How to complete this task ▸
The output must match the entries below exactly.
Provided records section start
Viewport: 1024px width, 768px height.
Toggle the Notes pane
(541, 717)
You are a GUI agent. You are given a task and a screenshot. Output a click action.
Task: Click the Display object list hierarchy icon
Provided records section end
Answer to this task ▸
Viewport: 1024px width, 768px height.
Toggle the Notes pane
(541, 717)
You are a GUI agent. You are given a task and a screenshot. Output a click action.
Task: Click the Display object list hierarchy icon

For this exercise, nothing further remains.